**Required task**
Copy the data below word for word, from the line that contains "Where should I click to: Open the participants" through the line that contains "Action: [82, 106]", keeping both of those lines and leaving out all other data.

**Records provided**

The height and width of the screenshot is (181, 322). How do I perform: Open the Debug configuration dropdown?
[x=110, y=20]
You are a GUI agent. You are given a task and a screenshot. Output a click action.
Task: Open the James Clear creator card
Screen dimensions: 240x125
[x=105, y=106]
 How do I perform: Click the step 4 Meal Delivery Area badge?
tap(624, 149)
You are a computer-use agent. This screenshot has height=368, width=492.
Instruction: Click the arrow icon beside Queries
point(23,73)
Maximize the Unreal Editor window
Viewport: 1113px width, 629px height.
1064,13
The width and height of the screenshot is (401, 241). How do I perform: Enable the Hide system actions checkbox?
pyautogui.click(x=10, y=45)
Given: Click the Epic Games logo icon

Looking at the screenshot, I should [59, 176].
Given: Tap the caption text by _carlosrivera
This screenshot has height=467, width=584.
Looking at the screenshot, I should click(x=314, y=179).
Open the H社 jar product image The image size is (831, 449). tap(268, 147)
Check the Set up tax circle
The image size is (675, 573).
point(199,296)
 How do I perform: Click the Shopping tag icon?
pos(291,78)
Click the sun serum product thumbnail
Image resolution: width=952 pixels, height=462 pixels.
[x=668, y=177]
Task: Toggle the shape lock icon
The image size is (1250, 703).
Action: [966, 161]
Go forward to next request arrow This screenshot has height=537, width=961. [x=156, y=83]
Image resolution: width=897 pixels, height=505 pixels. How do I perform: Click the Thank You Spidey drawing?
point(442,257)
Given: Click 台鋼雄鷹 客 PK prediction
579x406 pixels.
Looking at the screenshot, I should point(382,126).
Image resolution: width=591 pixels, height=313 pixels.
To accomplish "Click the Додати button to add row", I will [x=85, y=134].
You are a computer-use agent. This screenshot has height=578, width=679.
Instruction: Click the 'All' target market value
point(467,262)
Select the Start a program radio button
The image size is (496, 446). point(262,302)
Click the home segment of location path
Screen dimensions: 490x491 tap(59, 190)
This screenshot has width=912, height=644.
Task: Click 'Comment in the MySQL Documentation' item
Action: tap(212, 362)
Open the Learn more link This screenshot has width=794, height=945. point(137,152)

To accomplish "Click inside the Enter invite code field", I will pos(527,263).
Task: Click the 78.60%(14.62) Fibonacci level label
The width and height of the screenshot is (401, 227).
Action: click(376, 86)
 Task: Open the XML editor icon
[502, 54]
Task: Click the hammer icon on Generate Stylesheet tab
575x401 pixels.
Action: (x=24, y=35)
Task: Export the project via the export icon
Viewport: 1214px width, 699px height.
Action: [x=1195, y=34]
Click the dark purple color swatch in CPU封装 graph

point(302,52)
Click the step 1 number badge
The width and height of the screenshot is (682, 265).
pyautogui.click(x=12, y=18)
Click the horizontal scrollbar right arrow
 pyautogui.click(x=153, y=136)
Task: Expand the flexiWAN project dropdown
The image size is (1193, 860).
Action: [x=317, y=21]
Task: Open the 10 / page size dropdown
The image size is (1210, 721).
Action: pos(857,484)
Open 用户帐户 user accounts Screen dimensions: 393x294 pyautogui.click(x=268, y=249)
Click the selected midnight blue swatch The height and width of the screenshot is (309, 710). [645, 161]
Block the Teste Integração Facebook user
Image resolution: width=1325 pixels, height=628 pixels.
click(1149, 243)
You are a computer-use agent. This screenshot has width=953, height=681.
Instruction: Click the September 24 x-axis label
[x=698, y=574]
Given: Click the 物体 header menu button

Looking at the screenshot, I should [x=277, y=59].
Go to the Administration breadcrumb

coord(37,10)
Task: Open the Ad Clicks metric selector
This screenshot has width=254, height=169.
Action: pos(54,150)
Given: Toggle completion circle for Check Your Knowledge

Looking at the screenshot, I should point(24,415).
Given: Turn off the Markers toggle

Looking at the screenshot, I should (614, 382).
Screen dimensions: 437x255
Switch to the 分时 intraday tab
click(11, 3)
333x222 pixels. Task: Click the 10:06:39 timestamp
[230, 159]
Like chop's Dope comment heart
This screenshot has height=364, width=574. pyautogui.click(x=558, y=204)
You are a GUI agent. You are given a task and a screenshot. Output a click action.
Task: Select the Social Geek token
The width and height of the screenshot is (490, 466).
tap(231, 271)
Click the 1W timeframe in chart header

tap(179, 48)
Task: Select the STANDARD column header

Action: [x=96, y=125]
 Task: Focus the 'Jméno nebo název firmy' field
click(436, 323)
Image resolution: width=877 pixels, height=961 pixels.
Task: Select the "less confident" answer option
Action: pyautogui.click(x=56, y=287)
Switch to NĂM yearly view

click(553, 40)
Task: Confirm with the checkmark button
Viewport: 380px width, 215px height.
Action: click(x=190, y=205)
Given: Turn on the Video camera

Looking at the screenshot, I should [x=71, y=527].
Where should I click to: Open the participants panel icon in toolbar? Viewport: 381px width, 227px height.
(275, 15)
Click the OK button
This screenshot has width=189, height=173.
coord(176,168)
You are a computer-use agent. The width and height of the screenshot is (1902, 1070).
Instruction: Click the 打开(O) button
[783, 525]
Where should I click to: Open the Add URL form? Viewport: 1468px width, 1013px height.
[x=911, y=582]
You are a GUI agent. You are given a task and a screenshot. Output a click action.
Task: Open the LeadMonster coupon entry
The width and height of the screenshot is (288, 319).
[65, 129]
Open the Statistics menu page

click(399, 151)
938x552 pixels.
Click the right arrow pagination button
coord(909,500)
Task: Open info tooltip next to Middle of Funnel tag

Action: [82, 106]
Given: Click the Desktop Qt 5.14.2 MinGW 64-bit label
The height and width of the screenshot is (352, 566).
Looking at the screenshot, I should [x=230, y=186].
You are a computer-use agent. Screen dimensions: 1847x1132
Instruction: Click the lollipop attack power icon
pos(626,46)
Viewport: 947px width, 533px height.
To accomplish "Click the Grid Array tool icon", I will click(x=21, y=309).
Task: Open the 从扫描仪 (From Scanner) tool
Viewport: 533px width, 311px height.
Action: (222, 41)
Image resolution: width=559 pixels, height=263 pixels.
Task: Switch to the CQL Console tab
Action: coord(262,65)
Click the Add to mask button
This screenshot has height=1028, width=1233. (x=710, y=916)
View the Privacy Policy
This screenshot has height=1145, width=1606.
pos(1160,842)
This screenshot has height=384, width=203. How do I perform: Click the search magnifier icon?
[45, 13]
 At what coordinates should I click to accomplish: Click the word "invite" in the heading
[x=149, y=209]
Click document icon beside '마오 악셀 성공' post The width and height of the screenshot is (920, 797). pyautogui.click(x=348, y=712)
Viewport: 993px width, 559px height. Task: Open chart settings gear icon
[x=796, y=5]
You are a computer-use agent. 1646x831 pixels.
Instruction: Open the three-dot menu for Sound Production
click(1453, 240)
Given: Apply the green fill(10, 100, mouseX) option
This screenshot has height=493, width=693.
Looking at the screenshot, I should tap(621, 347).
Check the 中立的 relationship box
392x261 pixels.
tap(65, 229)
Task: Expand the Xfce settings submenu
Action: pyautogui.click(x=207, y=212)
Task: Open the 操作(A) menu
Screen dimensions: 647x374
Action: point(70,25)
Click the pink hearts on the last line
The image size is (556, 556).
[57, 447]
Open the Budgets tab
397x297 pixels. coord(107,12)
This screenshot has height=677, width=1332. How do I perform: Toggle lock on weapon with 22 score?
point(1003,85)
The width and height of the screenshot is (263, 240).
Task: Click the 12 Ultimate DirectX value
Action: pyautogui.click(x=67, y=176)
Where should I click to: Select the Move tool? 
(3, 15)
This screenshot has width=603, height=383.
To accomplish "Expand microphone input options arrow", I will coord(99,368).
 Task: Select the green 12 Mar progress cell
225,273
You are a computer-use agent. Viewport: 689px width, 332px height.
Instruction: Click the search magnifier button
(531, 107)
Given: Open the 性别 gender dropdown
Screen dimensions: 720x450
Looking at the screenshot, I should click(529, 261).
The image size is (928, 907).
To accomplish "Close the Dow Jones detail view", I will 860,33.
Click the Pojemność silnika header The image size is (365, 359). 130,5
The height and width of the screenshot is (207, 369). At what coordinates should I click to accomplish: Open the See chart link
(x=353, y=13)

**Result**
Where should I click to: Open the participants panel icon in toolbar? Viewport: 381px width, 227px height.
(275, 15)
Click the OK button
This screenshot has width=189, height=173.
coord(176,168)
You are a computer-use agent. The width and height of the screenshot is (1902, 1070).
Instruction: Click the 打开(O) button
[783, 525]
Where should I click to: Open the Add URL form? Viewport: 1468px width, 1013px height.
[x=911, y=582]
You are a GUI agent. You are given a task and a screenshot. Output a click action.
Task: Open the LeadMonster coupon entry
The width and height of the screenshot is (288, 319).
[65, 129]
Open the Statistics menu page

click(399, 151)
938x552 pixels.
Click the right arrow pagination button
coord(909,500)
Task: Open info tooltip next to Middle of Funnel tag

Action: [82, 106]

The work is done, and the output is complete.